Depuis le début de l’année, une nouvelle alliance a vu le jour entre trois négociants en bestiaux situés dans le bassin charolais. Sur un marché où l’offre ne cesse de s’amoindrir, Robert Corneloup, Stéphane Philibert et Bruno Ducerf se sont associés pour rester compétitifs.

Depuis le 1er janvier 2023, une nouvelle entreprise de commerce de bétail a vu le jour, baptisée Alliance du charolais, en Saône-et-Loire. Elle est le fruit d’un partenariat de longue date entre trois négociants en bestiaux : Robert Corneloup, Stéphane Philibert et Bruno Ducerf. « Dans un contexte de baisse structurelle de l’offre, nous sommes parvenus à conserver nos volumes d’achat en mutualisant nos forces, révèle Stéphane Philibert. Ce plus large choix dans la marchandise nous permet de constituer des lots plus homogènes et de meilleure qualité. Nous augmentons ainsi nos chances de servir à nos clients le produit le plus adapté à leurs attentes. C’est un atout de taille pour aller chercher des partenariats aussi bien auprès des éleveurs apporteurs que des acheteurs français ou étrangers ».
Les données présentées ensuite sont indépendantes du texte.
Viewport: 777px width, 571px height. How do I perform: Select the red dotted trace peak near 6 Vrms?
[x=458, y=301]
Si la structure de commerce Alliance du charolais est nouvelle, la génèse de ce travail d’équipe remonte, elle, à plus de vingt ans. Déjà en 2003, Robert Corneloup et Stéphane Philibert avaient fait le choix de se regrouper. Leur siège étant basé à Curbigny, ils organisent leur tournée principalement dans l’Allier, la Nièvre, la Saône-et-Loire et les départements limitrophes. En 2010, ils s’associent avec Parma France pour l’activité export de broutards et laitonnes charolais vers l’Italie. La même année, Bruno Ducerf devient l’un de leurs principaux fournisseurs. « Cette association nous a permis d’étoffer peu à peu nos approvisionnements et elle nous garantit un fonds de commerce sécurisé à la vente », évoque Robert Corneloup. L’affaire fonctionne puisqu’en 2021, un autre négociant, Alexandre Berthet, rejoint la société en tant qu’associé. L’entité, renommée Parma charolais, compte 70 000 broutards commercialisés sur l’année, via deux centres de tri à Curbigny et à Cortambert (SAS Berthet).
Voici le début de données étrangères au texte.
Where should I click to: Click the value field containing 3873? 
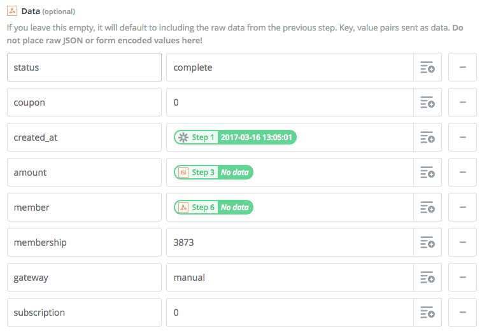tap(290, 243)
Un nouvel essor dans le commerce de viande

La SAS Alliance du charolais est, quant à elle, spécialisée dans le commerce de viande et de femelles maigres. Si Robert Corneloup et Stéphane Philibert ont toujours conservé leur association d’origine pour la vente de ces catégories, l’arrivée de Bruno Ducerf apporte un potentiel important au niveau du réseau d’abattage et donne un nouvel élan à l’activité. Le trio ambitionne de commercialiser près de 20 000 têtes à l’année, dont 60 % de bêtes grasses et le reste en maigre, auprès d’une quinzaine d’abattoirs localisés dans la région. La majeure partie est livrée en direct abattoir. Sinon, un tri intermédiaire est réalisé au centre d’allotement de Bruno Ducerf, à Saint-Julien-de-Civry, à 10 km du siège, à Curbigny. Voyant les abatteurs de plus en plus demandeurs, les négociants entendent développer ces filières de proximité. « Nous commerçons notamment des vaches, génisses grasses et bœufs sous label », indique Bruno Ducerf, qui estime 20 % des volumes de conformation supérieure. « L’enjeu est d’aller chercher de la valeur sur ces circuits de cheville dès que les catégories d’animaux le permettent », ajoute-t-il.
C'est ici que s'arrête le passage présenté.